E' quanto afferma in una nota il vicesindaco del Comune di Reggio Calabria Paolo Brunetti.

"Si rileva in primo luogo - prosegue - come Sorical, stando a quanto afferma Veronese, abbia diffuso pubblicamente dati relativi alla posizione del Comune di Reggio senza alcun coinvolgimento preventivo dell'Ente nella qualità di controinteressato, impedendo ogni forma di contraddittorio.

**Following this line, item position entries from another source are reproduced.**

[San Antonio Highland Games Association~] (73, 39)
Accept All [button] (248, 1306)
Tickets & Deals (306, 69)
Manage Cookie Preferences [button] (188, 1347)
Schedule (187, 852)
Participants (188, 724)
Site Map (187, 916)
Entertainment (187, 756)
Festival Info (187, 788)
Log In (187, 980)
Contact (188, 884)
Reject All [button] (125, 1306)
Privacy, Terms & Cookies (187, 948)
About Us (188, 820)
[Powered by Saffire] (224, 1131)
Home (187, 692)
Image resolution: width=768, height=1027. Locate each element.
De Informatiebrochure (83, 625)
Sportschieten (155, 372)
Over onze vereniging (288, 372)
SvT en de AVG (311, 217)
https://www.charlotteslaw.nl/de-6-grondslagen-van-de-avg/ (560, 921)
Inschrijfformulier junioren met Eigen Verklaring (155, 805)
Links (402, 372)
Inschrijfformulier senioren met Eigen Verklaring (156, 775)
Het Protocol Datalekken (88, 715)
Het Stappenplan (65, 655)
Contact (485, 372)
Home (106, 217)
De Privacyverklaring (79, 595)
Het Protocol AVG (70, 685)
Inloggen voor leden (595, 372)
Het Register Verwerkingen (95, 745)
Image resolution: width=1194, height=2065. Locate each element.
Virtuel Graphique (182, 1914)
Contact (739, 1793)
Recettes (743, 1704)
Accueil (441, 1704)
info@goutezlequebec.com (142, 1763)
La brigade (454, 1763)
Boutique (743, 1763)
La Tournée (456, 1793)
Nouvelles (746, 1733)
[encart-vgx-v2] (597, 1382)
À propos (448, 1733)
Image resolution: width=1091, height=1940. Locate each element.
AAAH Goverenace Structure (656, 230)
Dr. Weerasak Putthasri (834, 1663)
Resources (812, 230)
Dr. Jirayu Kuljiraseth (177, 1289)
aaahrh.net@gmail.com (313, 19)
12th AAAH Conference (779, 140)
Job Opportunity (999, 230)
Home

La questione, pertanto, merita i dovuti approfondimenti, anche ai fini della corretta ricostruzione dei rapporti giuridico-contabili tra le parti. È utile chiarire alla cittadinanza che fino al 2022 la gestione del servizio idrico era interamente in capo al Comune, che ne risultava quindi anche erogatore nei confronti dei propri edifici. In tale contesto, stando a quanto dichiarato da Veronese, si contesta al Comune di non aver contabilizzato a se stesso i consumi registrati, un'operazione priva di senso sostanziale, ma oggi utilizzata per rappresentare in modo gravemente strumentale una realtà inesistente".